Sawant outlined broad strokes of her proposal to pursue some sort of levy on larger local businesses in a late-December op-ed for CounterPunch. In it, she detailed plans for a rally at Washington Hall on Jan. 13.
The “Tax Amazon 2020 Kickoff” will double as Sawant’s swearing-in for the new council session, where she hopes to officially launch her movement.
“At that event, we will be re-launching Tax Amazon as a grassroots organization to fight for a strong tax on Seattle’s biggest businesses to fund social housing,” she penned on CounterPunch.

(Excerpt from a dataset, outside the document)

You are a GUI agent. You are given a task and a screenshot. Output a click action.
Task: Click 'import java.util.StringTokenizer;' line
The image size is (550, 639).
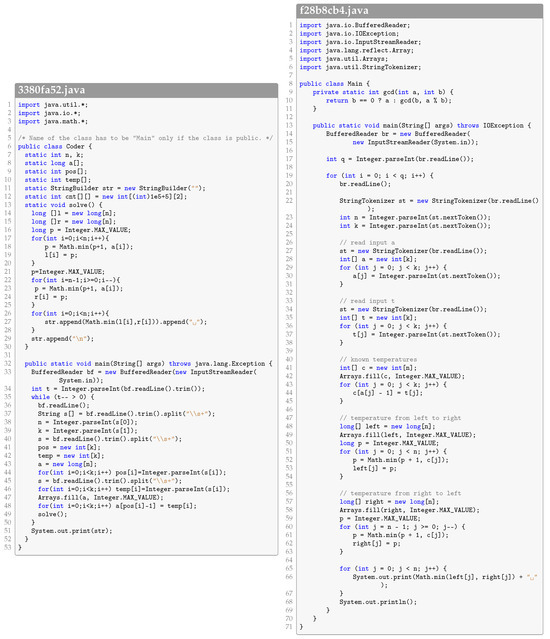pyautogui.click(x=361, y=67)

Through all this, Sawant is looking to ride the momentum from a hotly-contested Seattle council campaign, that saw Amazon contribute over $1.4 million to the Civic Alliance for a Sound Economy (CASE), the political arm of the city’s Chamber of Commerce.

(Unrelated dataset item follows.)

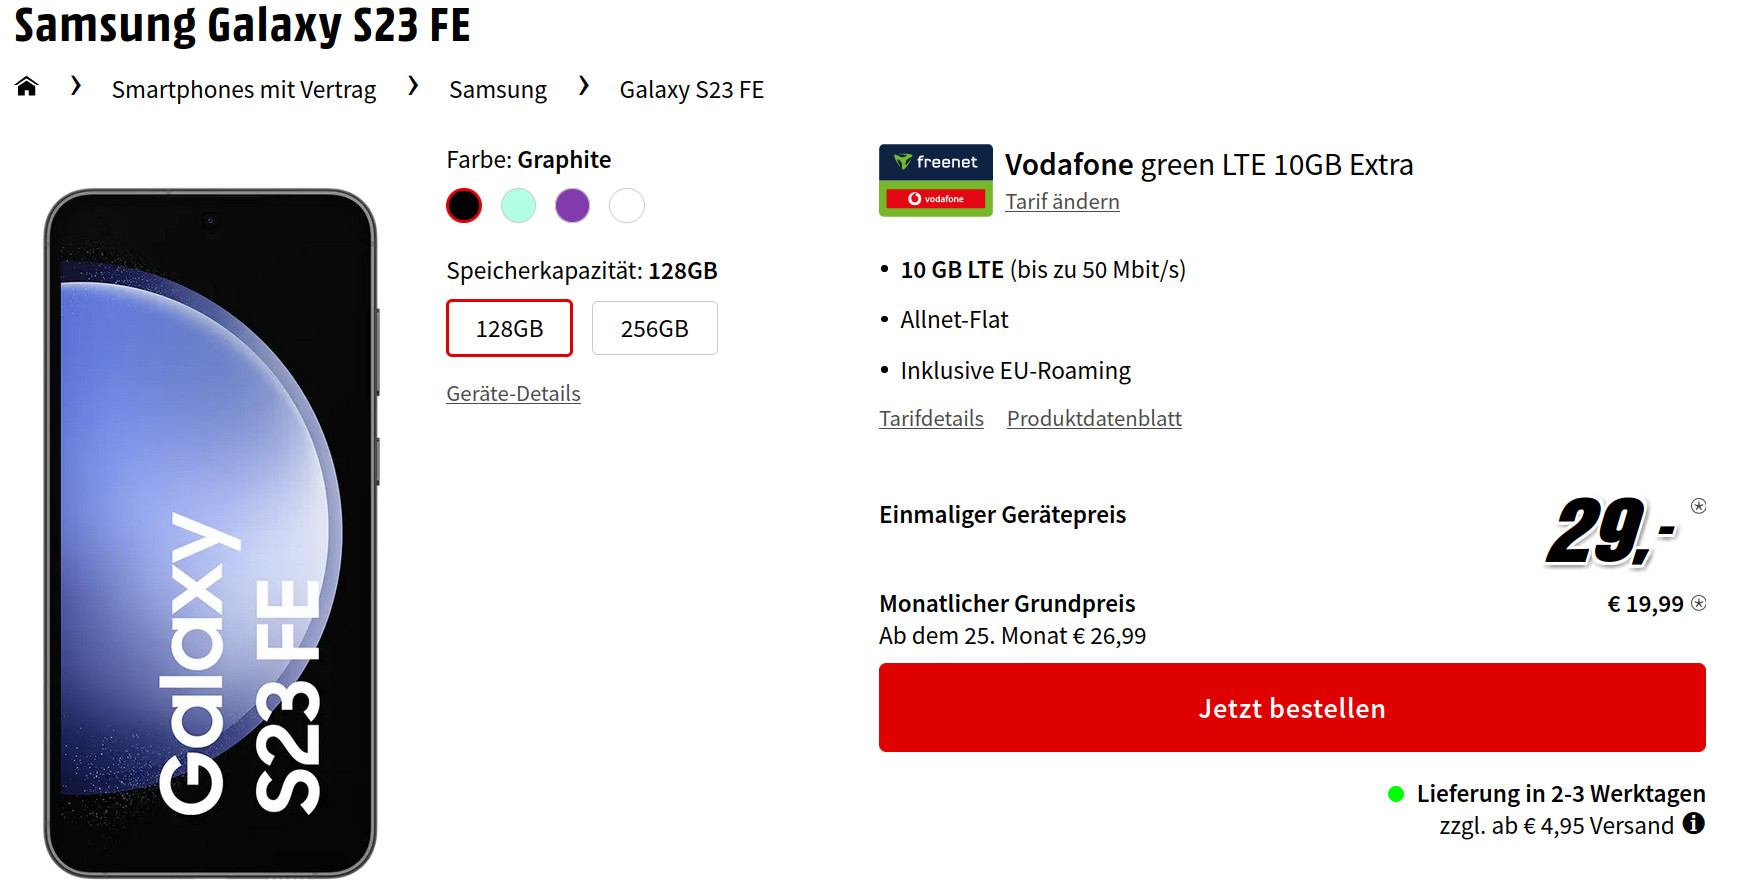
Task: Click the freenet logo
Action: (935, 160)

Just two out of seven CASE-endorsed candidates won their respective races, a fact Sawant labels as a directive to pursue her proposal.
“Our reelection, but also the overall City Council results, were as close of a referendum on the Amazon tax as possible,” said Sawant, shortly after she was reelected.
That sentiment has been echoed in the mayor’s office as well.
“I think there’s a strong likelihood there will be a progressive business tax in 2020,” Mayor Jenny Durkan told The Seattle Times, going on to note that it would largely depend on whether it’s done at the city, county, or even state level.
“We have to look at a range of options,” she clarified.